Reference from some lecture slides of INFSCI 2595 lectured by Dr. Mai Abdelhakim
Introduction
What is Machine Learning?
- Subfield of artificial intelligence
- Field of study that gives computers the ability to learn without being explicitly programmed
How can we build computer system that learn and improve with experience?
- Statistics make conclusions from data, and estimate reliability of conclusions
- Optimization and computing power to solve problems
Machine learns with respect to a particular task T, performance metric P and experience E, if the performance P on task T improves with experience E.
Why Machine Learning is Important
- Provide solution to complex problems that cannot be easily programmed
- Can adapt to new data
- Helps us to understand complicated phenomena
- Can outperform human performance
Machine Learning Algorithms
Supervised Learning
- Learn using labeled data (correct answers are given in learning phase)
- make predictions of previously unseen data
- Two types of problems
- Regression: Target values (Y) are continuous/quantitative
- Classification: Target values (Y) are discrete/finite/qualitative
Unsupervised Learning
- Clustering analysis
- Finding groups of similar users
- Detecting abnormal patterns
Machine Learning Models and Trade-offs
Why do we need a model?
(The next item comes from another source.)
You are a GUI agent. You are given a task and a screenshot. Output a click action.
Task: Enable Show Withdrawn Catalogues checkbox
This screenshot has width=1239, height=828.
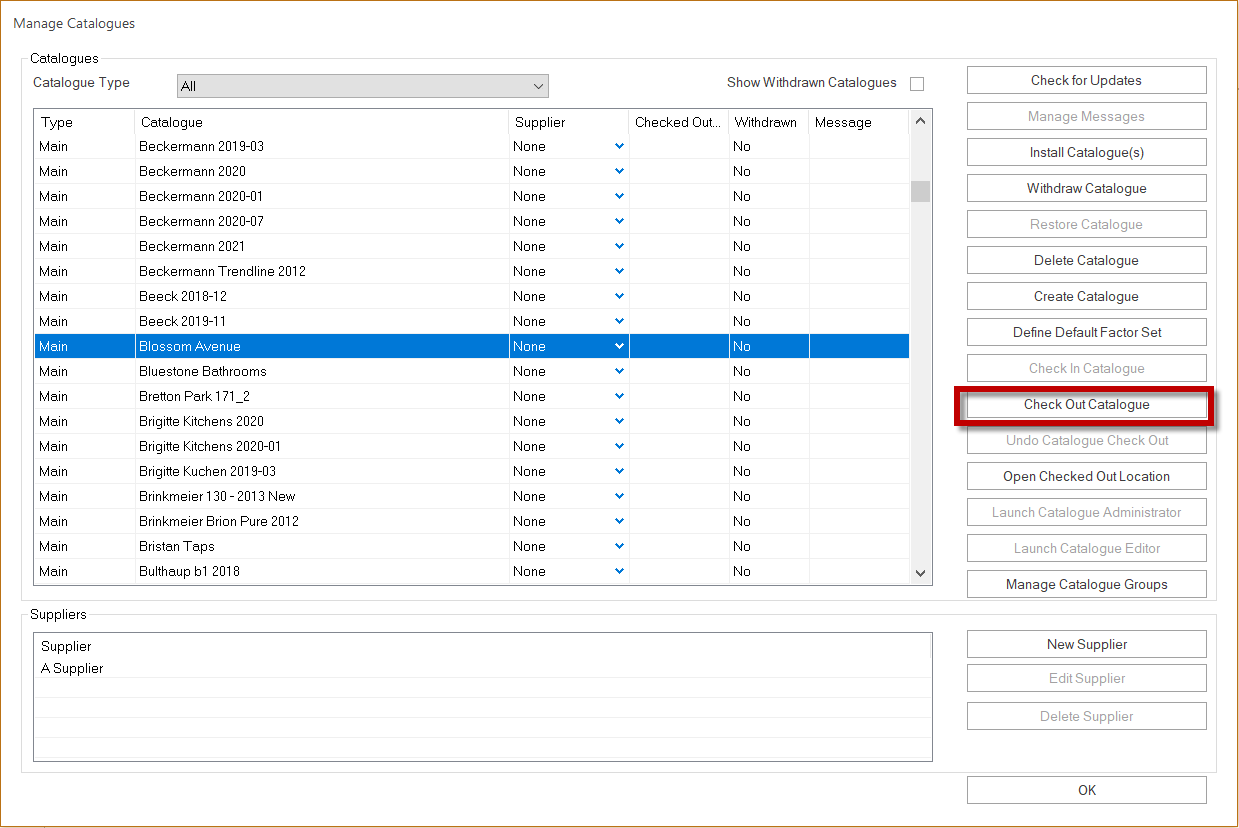[916, 84]
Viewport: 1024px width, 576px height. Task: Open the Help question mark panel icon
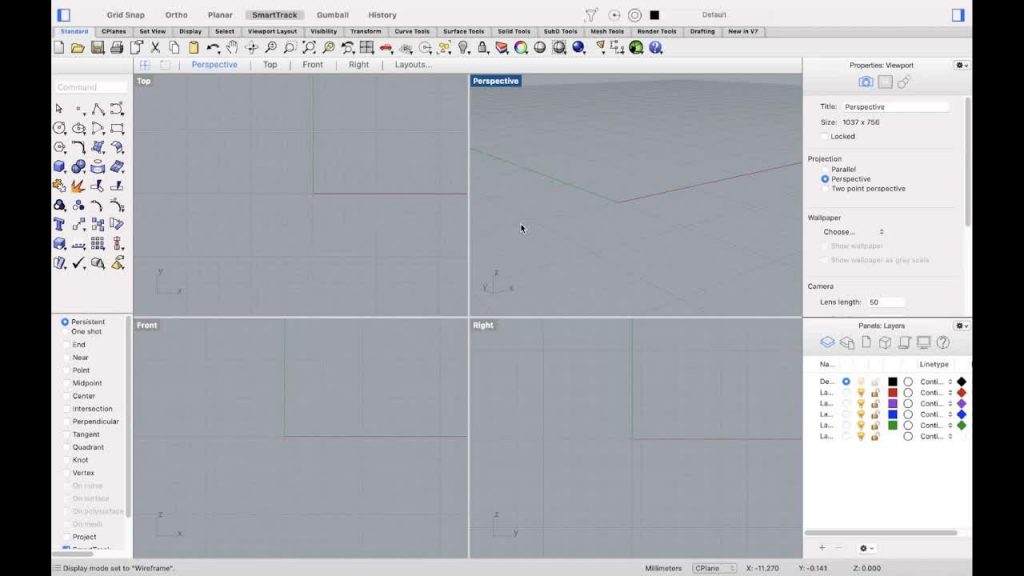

Why estimate f?
- Predictions: Make predictions for new inputs/features
- Inference: understand the way Y is affected by each features
- Which feature has stronger impact on the response?
- Is relation positive or negative
- Is the relationship linear or more complicated
How to estimate f?
- Parametric Approach
- First,assume function form
- Second, use training to fit the model
- Non-Parametric Approach
- No explicit form of function f is assumed
- Seek to estimate f as close as possible to the data points
Trade-off: Model Flexibility vs Model Interpretability
Model Accuracy
- In regression setting, a common measure is mean squared error(MSE)
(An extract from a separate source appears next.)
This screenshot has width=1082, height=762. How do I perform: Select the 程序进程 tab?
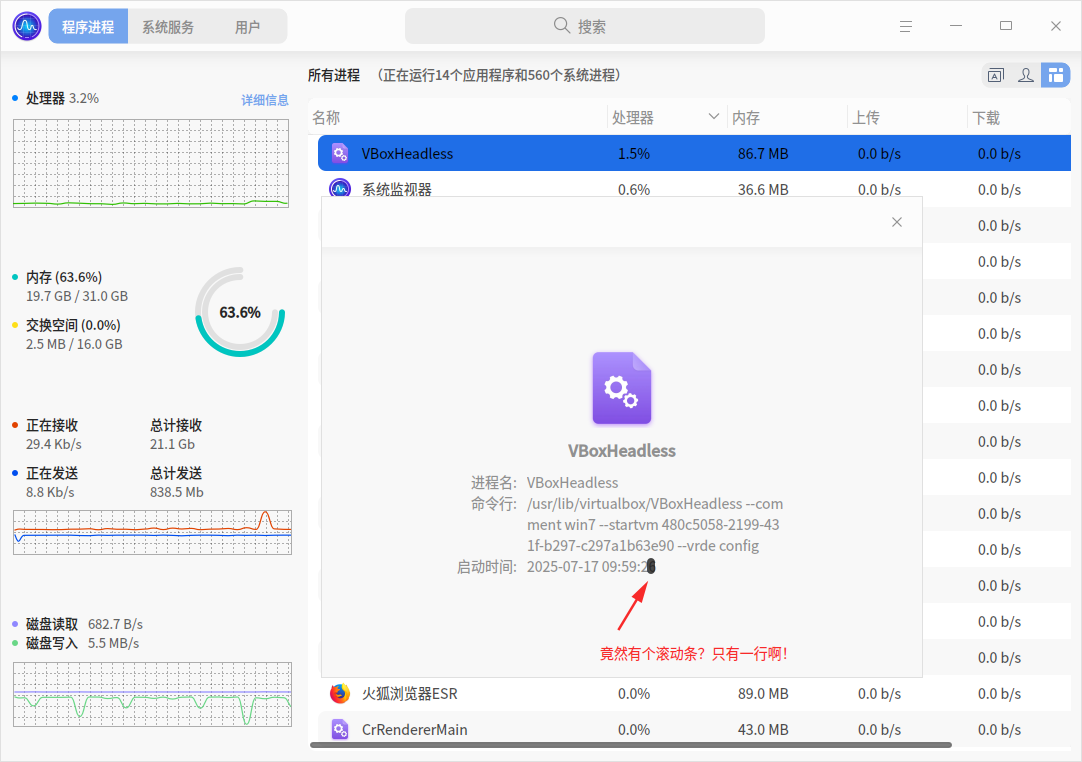pyautogui.click(x=88, y=26)
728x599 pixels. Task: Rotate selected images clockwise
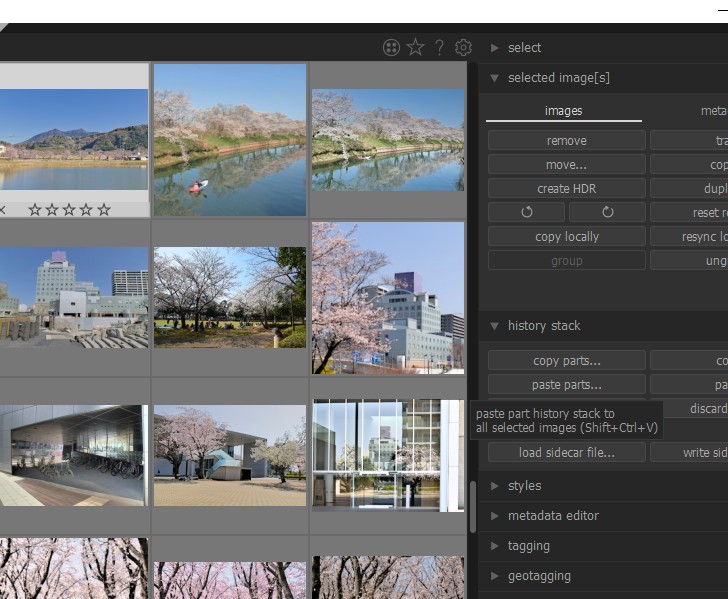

\[MSE = \frac{1}{n}\sum_{i=1}^{n}(y_{i} - \hat{f(x_{i})})^{2}\]
Overfitting and Underfitting
Two thing we need to avoid: - Overfitting: Building a model that is too complex, fits training data very well, but fail to generalize to new data (e.g. large test MSE) - Underfitting: build simple model that is unable to capture variability in data
- Simple models may not capture the variability in the data
- Complex models may not generalize
Bias-Variance Tradeoff
\[E(y_{0} - \hat{f(x_{0})})^2 = Var(\hat{f(x_{0})}) + [Bias(\hat{f(x_{0})})]^{2} + Var(\epsilon)\]
- Variance: amount by which \(\hat{f}\) changes if we made the estimation by different training set
- Bias: Errors from approximating real-life problems by a simpler model
- Classification Setting
- \(\hat{y_{0}} = \hat{f(x_{0})}\) is the predicted output class
- Test error rate: \[Average(I(y_{0} \neq \hat{y_{0}}))\]
Bayes classifier
- Bayes classifier assigns each observation to the most likely class given the feature values.
- Assign \(x_{0}\) to class ! that has largest \(Pr(Y= j|X = x_{0})\)
K-Nearest Neighbors
- Define a positive integer K
- For each test observation \(x_{0}\) , identify K points in the training data that are closest to \(x_{0}\) referred to as \(N_{0}\)
- Estimate the conditional probability for class j as fraction of points in \(N_{0}\) whose response values equal to j \[Pr(Y = j | X = x_{0}) = \frac{1}{k}\sum_{i \in N_{0}}I(y_{i} == j)\]